> WHAT YOU NEED TO DO:
Rewrite the records below, changing each "screenshot" to "image" and keeping everything else the same. Leave the pictures out.

----- DATA FOR THE TASK -----

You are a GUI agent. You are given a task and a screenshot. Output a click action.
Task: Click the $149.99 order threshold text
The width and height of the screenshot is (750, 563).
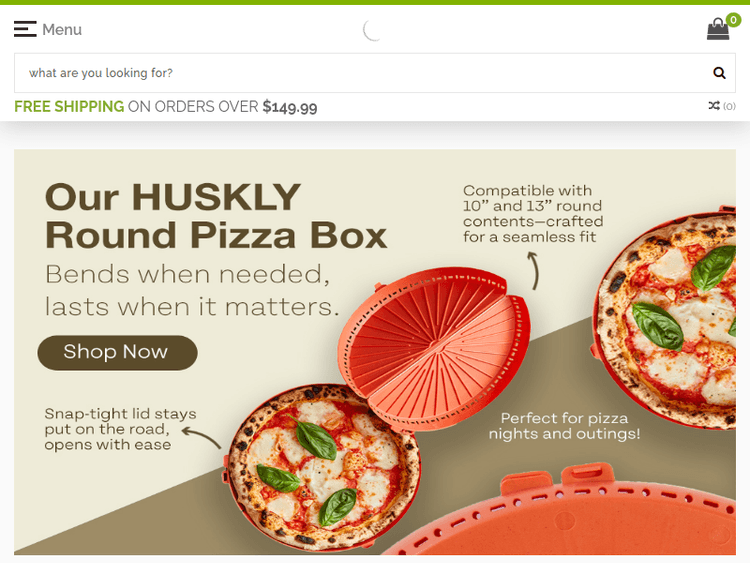pos(290,107)
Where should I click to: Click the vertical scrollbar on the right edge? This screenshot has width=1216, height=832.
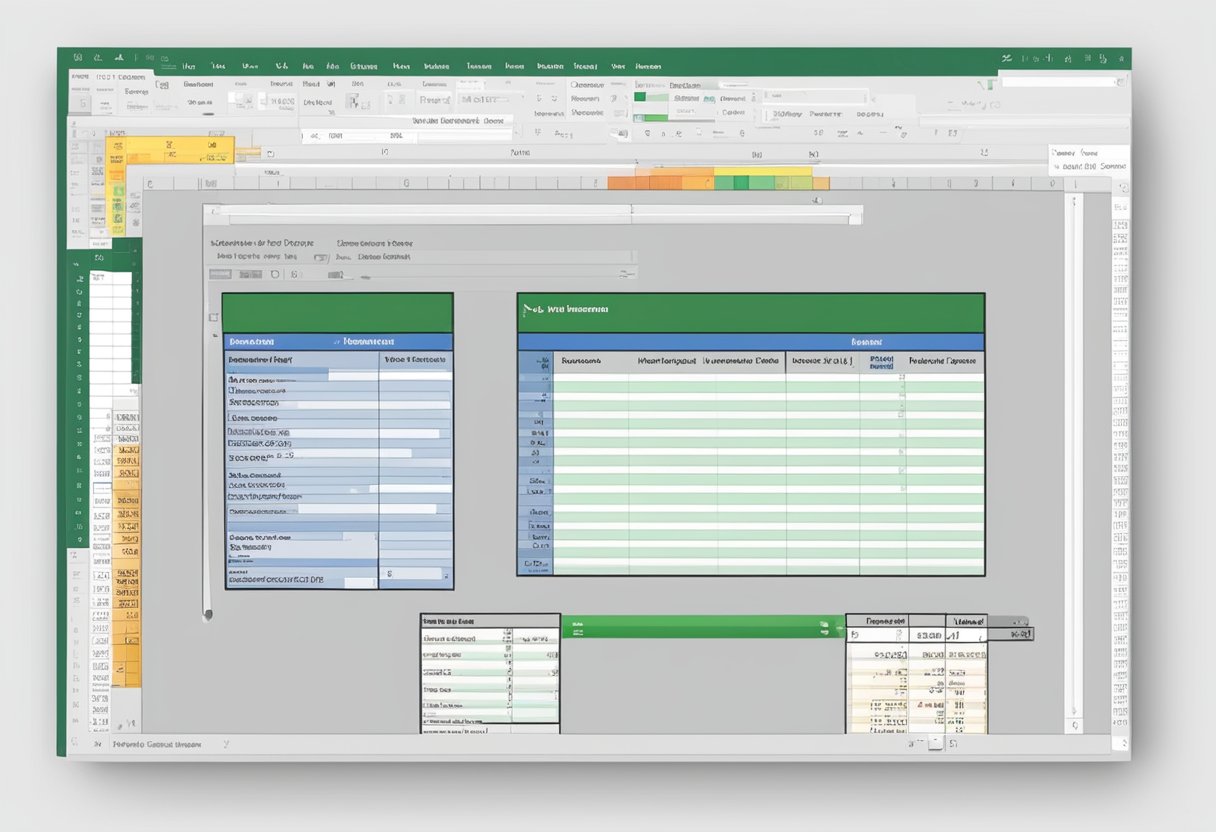pyautogui.click(x=1077, y=450)
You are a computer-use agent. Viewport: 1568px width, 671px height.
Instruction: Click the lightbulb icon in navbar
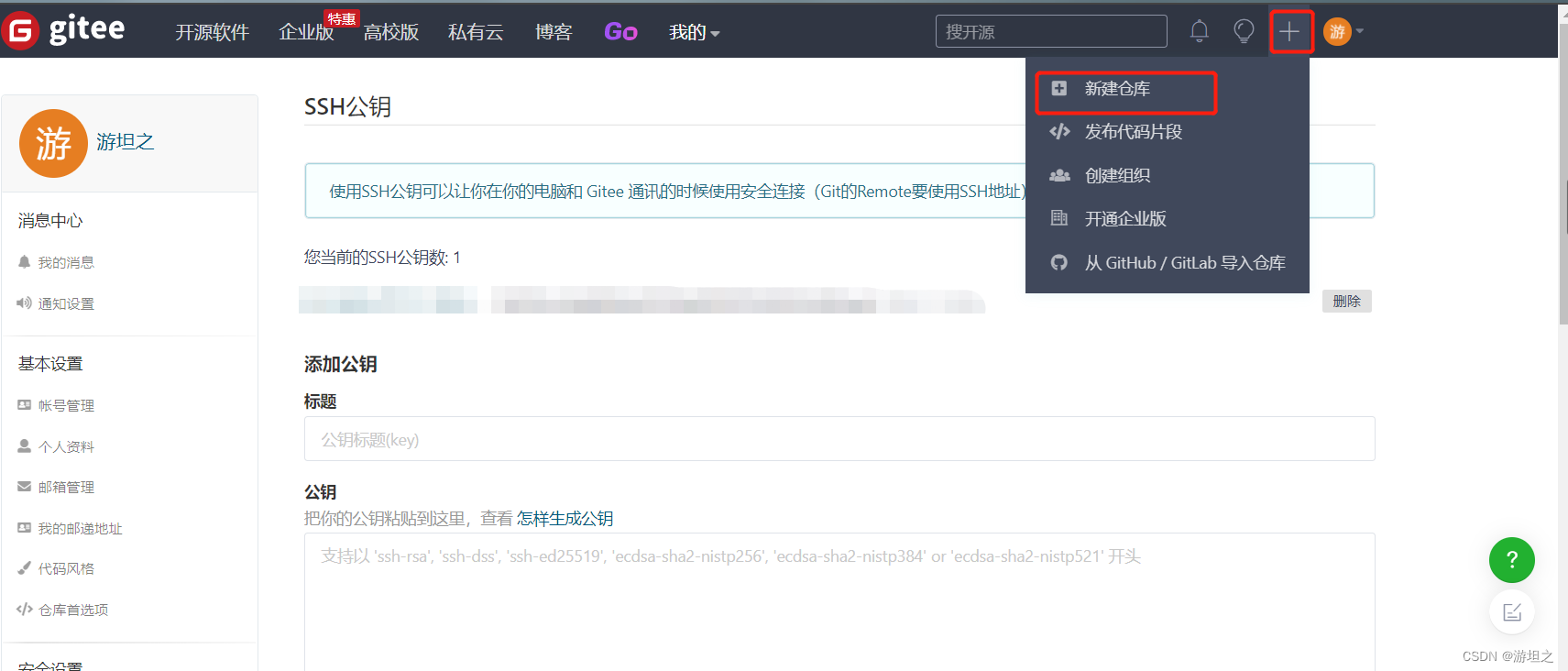point(1244,31)
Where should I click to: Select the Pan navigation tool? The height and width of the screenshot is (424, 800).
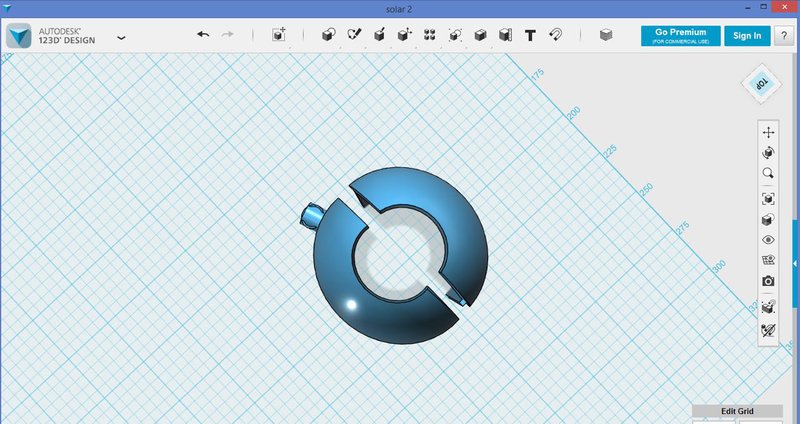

-----

> OUTPUT OF THE EXERCISE:
You are a GUI agent. You are given a task and a image. Output a click action.
Task: Click the $149.99 order threshold text
The width and height of the image is (750, 563).
pos(290,107)
Where should I click to: Click the vertical scrollbar on the right edge? This image has width=1216, height=832.
pyautogui.click(x=1077, y=450)
You are a computer-use agent. Viewport: 1568px width, 671px height.
Instruction: Click the lightbulb icon in navbar
point(1244,31)
Where should I click to: Select the Pan navigation tool? The height and width of the image is (424, 800).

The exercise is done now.